Most ecological models are constructed to understand the relationship between environmental variables and an ecological response, be it site occupancy or population abundance or changes to them. The usual regression models take into account the environmental variation in the response but in many cases, the measurement of the environmental variables themselves are made with error. This is called an errors-in-variables model. Measurement error in the covariates leads to substantial issues with parameter estimability and likelihood-based inference is computationally challenging. Bayesian inference using Markov Chain Monte Carlo methods also runs into trouble because of the convergence issues with the MCMC algorithm. These convergence issues are severe especially with non-informative priors.

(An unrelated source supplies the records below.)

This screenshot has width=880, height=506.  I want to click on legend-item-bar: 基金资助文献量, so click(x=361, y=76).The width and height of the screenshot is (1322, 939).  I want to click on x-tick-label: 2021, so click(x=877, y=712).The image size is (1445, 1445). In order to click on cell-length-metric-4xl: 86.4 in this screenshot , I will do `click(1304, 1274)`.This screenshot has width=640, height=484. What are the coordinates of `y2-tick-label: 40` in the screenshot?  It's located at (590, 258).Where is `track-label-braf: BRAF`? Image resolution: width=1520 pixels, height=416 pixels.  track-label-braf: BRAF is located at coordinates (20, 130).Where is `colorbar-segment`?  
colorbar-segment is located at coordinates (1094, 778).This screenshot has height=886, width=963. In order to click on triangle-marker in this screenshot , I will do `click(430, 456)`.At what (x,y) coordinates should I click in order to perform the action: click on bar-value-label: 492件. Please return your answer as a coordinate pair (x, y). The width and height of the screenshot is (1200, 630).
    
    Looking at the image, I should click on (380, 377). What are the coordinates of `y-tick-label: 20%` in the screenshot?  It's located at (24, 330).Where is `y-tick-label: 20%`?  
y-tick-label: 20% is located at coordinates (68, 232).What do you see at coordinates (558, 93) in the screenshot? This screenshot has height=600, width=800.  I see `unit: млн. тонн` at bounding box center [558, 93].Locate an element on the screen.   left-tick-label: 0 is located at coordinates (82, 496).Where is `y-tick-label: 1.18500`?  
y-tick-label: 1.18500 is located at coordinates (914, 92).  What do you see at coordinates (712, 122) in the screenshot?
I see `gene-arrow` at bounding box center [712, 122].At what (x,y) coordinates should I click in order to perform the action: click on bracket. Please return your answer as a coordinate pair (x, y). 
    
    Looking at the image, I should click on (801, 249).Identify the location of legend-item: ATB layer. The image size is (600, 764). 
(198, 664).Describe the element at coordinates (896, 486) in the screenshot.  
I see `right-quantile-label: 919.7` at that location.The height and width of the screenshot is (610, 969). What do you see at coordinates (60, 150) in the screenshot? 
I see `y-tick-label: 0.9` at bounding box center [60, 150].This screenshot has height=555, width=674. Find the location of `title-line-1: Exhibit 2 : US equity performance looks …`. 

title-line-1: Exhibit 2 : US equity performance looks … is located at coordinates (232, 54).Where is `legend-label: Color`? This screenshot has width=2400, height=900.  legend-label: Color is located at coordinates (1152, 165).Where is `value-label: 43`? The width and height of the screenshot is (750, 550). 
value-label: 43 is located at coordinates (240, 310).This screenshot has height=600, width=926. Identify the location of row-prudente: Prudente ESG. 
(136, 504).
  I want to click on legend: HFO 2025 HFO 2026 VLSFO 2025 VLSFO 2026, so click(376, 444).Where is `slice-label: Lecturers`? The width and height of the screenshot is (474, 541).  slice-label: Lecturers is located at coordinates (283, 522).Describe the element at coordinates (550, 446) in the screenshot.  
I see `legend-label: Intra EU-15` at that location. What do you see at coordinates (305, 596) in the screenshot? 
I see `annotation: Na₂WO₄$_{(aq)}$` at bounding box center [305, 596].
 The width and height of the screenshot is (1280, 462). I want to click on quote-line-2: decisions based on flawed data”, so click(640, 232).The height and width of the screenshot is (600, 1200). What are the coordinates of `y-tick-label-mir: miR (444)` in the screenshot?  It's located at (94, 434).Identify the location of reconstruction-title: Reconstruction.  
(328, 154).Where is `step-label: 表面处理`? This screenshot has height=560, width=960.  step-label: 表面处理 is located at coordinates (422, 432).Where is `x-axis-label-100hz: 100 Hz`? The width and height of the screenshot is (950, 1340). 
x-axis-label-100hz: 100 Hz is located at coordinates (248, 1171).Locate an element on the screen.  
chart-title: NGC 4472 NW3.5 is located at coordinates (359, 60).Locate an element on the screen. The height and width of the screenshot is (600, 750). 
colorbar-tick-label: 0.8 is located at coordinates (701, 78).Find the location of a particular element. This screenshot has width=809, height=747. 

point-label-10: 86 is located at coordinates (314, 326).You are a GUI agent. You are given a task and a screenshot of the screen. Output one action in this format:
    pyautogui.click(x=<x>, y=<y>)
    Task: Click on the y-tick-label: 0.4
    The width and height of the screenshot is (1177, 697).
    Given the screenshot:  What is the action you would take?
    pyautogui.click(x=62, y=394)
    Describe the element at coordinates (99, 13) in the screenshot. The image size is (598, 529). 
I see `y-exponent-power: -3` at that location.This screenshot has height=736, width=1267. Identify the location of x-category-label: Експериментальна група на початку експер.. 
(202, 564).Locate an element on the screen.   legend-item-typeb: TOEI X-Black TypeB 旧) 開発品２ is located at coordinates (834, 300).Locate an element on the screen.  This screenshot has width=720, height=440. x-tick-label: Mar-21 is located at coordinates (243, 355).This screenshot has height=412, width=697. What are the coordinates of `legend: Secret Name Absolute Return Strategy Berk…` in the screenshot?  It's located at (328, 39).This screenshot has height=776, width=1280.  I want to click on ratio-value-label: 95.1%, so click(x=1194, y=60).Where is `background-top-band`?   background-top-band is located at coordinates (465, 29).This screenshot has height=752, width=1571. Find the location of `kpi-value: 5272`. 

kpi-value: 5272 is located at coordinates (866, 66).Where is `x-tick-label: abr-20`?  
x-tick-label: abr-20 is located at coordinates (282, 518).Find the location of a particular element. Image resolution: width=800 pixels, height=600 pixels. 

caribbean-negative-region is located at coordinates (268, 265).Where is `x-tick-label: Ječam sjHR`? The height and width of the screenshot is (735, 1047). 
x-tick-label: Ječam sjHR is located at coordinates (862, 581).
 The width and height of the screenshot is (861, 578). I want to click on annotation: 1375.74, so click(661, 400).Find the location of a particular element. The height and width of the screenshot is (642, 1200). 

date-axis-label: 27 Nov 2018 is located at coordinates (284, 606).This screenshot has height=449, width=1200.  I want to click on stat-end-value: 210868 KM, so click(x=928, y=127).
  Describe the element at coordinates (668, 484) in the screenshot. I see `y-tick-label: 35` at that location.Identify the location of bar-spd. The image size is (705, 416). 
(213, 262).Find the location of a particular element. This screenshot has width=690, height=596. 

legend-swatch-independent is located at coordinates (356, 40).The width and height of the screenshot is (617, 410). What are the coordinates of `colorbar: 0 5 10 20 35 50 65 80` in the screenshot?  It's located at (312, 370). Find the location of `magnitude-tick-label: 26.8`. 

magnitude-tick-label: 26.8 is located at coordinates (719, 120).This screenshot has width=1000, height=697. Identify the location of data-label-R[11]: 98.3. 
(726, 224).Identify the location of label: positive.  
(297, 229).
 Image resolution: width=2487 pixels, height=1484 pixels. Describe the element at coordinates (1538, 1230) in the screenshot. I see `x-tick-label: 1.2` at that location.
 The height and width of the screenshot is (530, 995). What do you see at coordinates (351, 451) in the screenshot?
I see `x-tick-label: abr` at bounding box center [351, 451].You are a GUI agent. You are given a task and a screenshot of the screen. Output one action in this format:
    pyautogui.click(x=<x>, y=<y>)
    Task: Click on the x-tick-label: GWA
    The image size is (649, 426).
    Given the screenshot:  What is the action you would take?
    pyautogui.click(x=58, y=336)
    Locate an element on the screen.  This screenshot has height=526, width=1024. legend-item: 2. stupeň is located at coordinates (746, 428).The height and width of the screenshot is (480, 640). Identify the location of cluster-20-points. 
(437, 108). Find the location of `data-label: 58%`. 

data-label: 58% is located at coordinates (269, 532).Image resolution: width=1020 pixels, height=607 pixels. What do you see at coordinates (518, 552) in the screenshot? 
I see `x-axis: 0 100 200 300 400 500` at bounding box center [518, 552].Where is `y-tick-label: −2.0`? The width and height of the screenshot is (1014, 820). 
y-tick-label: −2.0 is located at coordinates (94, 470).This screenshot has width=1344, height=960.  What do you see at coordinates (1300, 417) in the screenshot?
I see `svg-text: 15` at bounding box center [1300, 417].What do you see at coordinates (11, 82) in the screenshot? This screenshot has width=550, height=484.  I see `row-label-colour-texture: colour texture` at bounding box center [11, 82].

Errors in variables models, linear and non-linear, can be formulated as hierarchical models. Data cloning is a recently developed computational technique to conduct likelihood- based analysis for general hierarchical models. In this paper, we show that data cloning coupled with informative priors can circumvent the convergence issues with MCMC. We develop a new testing procedure to compare multivariate distributions using empirical characteristic functions and show its usefulness in diagnosing convergence of MCMC algorithm in these tricky situations. More importantly, we show that data cloning not only facilitates parameter estimation but also diagnosing which parameters are estimable and which ones are not. This is essential for drawing scientifically meaningful inferences. We illustrate the method using various linear and non-linear regression models useful in ecology. We report a somewhat surprising result that a widely used population dynamics model, the Hasell model, is non-identifiable but a closely related Generalized Beverton-Holt model is identifiable.
Work done in collaboration with Khurram Nadeem.